We have not achieved the expected results. Fortunately, we have Ana Oramas, who will continue fighting for all Canarians, and will continue to be our reference in the Congress of Deputies. I bet something to whoever wants that for four years or what this uncertain legislature lasts no one else will get the problems of the Islands talked about in the Lower House. But that seems not to matter to many of those who live down here.

It is clear that in addition to the TV we have a very serious problem in Coalición Canaria, in Canarian nationalism. I don't know if the formula involves a refoundation from the base. What I do know is that not a single day can pass without those of us who want to defend the interests of this land from a formation that only responds to the dictates of this land getting down to work. I think it is no longer enough to lick our wounds and let other local elections come that fill our lungs with oxygen. We must work from now on in formulas that make Canarian nationalists approach electorally to what Basque and Catalan nationalists achieve. I have ideas about it and I will pass them on to my party, and I hope that my colleagues have even better ideas than mine and we will be able to turn around a situation that must change radically in a short time.

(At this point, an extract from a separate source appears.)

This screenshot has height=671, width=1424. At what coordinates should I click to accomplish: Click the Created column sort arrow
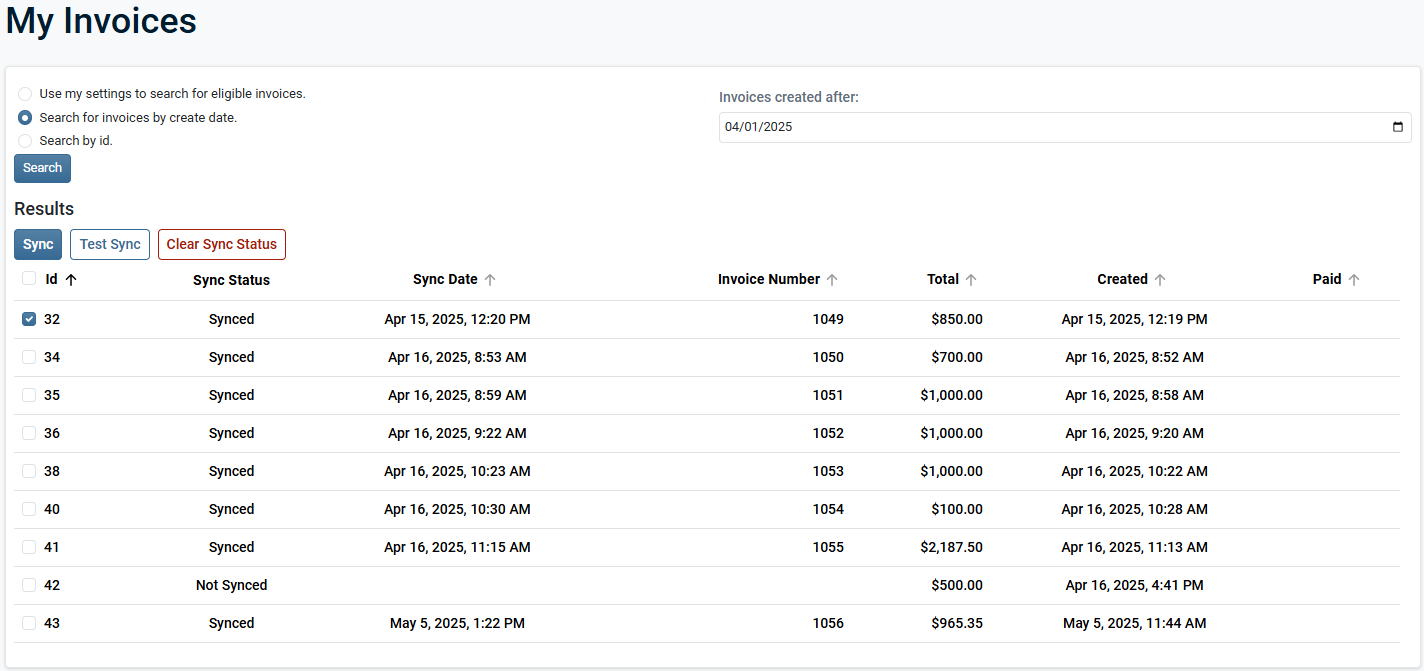point(1160,280)
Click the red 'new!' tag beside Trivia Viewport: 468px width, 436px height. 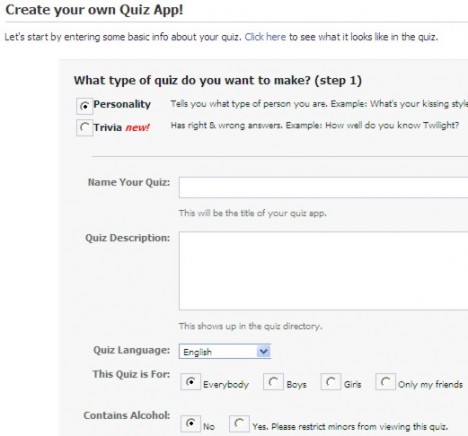(137, 127)
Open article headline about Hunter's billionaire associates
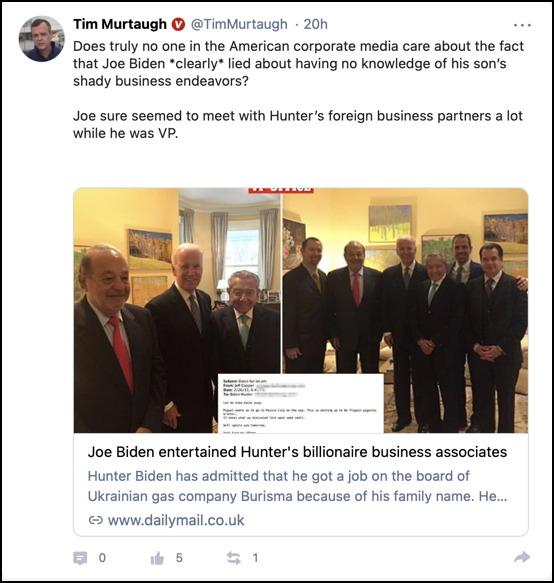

And once the chapter of self-criticism is done, comes the one of thanks. I want to thank all those who on December 20 went to vote and actively participated in the construction of the future of our country. I want to thank all those who bothered to know all the proposals they had on the table and in an exercise of responsibility voted for those they believed would be the politicians who would best defend our interests. And I want to thank with all my heart all the citizens of Lanzarote who supported the proposal of Coalición Canaria, and especially all the neighbors of Teguise. I know that there were people who believed that I would do a good job in Madrid, although others thought that if I left I would neglect the affairs of my municipality. Never, and I want to make that very clear, I thought of leaving Teguise in second place; on the contrary, I thought that I could achieve the best for my land and by extension for all of Lanzarote and the Canary Islands.

I want to thank my colleague Marci that knowing how difficult it was for him he put the same desire and the same illusion as me to achieve the impossible. To all my party colleagues who have worked in the campaign, who have left their soul so that we have been the island where Coalición Canaria has obtained the best result, which is not a coincidence.

In short, thanks to all and here you have me, as always, willing to continue working for all of you in the City Council of Teguise and in Coalición Canaria from the best Committee that anyone could wish for.

Merry Christmas and Happy New Year 2016.